Cuñados cofradieros

Fernando Ollero | 10 de enero de 2017 a las 8:00

Quien más y quien menos estamos aun aterrizando tras la Epifanía, pero los de las prisas para todo, la eterna Cuaresma y la incombustible primavera, están ya dándole paso a la trasera, y eso que aun no atisbamos en el horizonte la festividad de la Candelaria; como nos gusta marcar tendencia, igual hay que pedir que en años venideros en el Belén en vez de una cruz de guía pongan una batea con su coro, o casi mejor una marmota.
Fijo que uno de los temas comentados en las sobremesas de las reuniones con familiares y amigos ha sido ese cuñado que todos tenemos que es el que más sabe de todo y opina sobre todo; viene siempre de vuelta, apostilla a toro pasado, siempre lleva la contraria, porque siempre lleva la razón y los demás no.

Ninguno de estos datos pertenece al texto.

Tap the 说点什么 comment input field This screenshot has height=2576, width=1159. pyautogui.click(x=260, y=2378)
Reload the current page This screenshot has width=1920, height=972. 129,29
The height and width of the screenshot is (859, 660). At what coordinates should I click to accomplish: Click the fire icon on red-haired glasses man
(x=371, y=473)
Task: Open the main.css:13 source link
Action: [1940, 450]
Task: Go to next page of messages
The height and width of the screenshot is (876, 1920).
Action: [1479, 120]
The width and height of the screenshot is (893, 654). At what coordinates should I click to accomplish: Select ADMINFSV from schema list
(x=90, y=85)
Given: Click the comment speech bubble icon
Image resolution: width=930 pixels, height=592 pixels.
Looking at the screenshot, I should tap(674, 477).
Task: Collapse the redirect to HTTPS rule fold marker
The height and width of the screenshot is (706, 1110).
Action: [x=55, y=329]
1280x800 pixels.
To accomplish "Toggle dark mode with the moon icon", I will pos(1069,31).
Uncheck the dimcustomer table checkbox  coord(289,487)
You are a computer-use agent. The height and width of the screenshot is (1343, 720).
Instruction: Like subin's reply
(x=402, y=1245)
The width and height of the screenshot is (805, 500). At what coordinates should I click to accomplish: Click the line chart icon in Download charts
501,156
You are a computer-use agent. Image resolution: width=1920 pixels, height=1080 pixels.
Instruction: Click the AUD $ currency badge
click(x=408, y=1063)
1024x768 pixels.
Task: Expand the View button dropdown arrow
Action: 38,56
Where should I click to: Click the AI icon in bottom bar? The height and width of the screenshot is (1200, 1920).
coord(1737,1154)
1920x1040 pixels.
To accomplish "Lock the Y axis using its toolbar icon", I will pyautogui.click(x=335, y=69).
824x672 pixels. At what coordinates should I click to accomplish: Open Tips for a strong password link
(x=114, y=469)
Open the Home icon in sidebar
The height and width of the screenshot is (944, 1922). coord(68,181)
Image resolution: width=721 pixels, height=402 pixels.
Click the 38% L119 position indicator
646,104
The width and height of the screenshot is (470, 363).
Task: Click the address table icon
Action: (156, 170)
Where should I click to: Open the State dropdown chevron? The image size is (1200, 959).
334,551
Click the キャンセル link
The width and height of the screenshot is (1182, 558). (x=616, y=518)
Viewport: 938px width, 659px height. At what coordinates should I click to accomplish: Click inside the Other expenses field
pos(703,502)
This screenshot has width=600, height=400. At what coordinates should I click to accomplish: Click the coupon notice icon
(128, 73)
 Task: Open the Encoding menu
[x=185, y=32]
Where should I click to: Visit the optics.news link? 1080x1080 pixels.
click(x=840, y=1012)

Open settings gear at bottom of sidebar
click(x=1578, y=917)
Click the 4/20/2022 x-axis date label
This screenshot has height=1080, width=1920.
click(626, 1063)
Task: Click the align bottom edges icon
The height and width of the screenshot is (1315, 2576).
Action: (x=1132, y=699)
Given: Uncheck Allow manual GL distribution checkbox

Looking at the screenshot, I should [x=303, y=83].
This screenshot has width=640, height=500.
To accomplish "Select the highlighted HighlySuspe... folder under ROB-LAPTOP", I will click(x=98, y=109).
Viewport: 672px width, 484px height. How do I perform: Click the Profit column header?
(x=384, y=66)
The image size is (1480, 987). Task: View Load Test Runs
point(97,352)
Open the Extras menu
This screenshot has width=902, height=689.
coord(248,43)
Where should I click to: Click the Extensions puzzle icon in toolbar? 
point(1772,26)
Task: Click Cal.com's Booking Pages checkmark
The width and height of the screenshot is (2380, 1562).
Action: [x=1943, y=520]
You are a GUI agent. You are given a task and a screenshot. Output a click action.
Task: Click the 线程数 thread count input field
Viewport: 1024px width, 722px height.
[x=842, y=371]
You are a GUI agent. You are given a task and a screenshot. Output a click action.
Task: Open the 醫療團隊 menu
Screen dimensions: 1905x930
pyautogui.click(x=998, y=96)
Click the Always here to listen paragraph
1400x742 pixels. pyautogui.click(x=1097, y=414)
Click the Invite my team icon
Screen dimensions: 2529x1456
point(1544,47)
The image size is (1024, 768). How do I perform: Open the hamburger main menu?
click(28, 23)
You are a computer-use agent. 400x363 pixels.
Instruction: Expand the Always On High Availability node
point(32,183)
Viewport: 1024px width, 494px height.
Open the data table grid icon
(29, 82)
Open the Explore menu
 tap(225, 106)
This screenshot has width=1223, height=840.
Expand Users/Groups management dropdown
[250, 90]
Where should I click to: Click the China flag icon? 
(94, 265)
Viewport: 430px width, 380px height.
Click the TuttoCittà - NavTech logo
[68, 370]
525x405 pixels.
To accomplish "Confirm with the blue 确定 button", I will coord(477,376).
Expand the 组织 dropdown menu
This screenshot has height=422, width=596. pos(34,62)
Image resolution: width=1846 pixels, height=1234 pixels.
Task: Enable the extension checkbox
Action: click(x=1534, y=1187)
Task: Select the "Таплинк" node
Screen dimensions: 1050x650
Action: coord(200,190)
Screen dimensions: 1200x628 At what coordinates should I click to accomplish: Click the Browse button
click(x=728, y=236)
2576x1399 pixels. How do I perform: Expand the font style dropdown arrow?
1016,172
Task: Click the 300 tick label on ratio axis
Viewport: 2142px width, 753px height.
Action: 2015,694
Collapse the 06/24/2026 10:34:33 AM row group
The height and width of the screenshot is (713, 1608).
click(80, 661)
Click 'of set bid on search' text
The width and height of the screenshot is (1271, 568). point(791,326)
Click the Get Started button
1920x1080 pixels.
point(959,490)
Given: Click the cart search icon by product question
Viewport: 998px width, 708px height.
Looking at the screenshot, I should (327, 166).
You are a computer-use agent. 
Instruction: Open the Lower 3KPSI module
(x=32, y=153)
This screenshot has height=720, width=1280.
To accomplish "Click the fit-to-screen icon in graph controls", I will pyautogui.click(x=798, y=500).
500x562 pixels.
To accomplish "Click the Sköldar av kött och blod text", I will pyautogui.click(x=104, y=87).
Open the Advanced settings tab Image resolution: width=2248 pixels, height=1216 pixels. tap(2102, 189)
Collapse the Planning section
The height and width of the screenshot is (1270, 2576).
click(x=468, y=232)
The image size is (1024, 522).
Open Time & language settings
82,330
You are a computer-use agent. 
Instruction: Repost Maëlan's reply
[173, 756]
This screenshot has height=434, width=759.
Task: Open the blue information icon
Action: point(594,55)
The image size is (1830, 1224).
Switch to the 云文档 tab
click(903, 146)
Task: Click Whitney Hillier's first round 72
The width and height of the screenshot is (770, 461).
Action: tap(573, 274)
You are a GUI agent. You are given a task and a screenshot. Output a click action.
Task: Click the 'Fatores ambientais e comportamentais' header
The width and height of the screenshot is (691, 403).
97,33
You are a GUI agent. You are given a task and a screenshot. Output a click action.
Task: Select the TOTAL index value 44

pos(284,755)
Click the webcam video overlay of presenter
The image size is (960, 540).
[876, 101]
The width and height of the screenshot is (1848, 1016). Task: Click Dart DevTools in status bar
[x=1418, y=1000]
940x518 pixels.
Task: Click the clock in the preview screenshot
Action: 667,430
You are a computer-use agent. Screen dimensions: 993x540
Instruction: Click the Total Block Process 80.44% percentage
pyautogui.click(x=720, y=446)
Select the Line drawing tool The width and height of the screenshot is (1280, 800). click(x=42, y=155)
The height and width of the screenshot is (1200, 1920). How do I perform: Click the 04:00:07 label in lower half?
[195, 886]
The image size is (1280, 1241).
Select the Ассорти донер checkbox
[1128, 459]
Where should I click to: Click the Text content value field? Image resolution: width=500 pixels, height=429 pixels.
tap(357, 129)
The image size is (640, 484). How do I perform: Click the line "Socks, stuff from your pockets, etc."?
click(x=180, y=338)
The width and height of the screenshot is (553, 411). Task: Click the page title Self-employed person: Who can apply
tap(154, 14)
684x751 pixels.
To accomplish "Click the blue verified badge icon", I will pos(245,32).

¿Alguien ha hablado alguna vez de los cuñados cofradieros?  Si, esos elementos que saben todo lo que hay que saber sobre cofradías, los primeros en enterarse del más mínimo rumor- cuando se confirma suelta ese ”ya lo sabía”-, no sabemos cómo se las arreglan pero siempre salen de nazareno en mejor sitio, y están presentes en los más selectos croqueteos, hayan sido invitados o no. Suelen calificar como tradiciones de toda la vida aquello que se empezó a hacer ayer por la mañana. Aún no tienen el pedigrí, y sobre todo la pompa y el boato, que se otorgan los autodenominados  rancios, todo se andará, y desde luego están faltos del encanto y la simpatía que despiertan los Tontos de Capirote que describió Francisco Robles en su libro.

Sonrían por favor, en el fondo todos somos un poco cuñados cofradieros.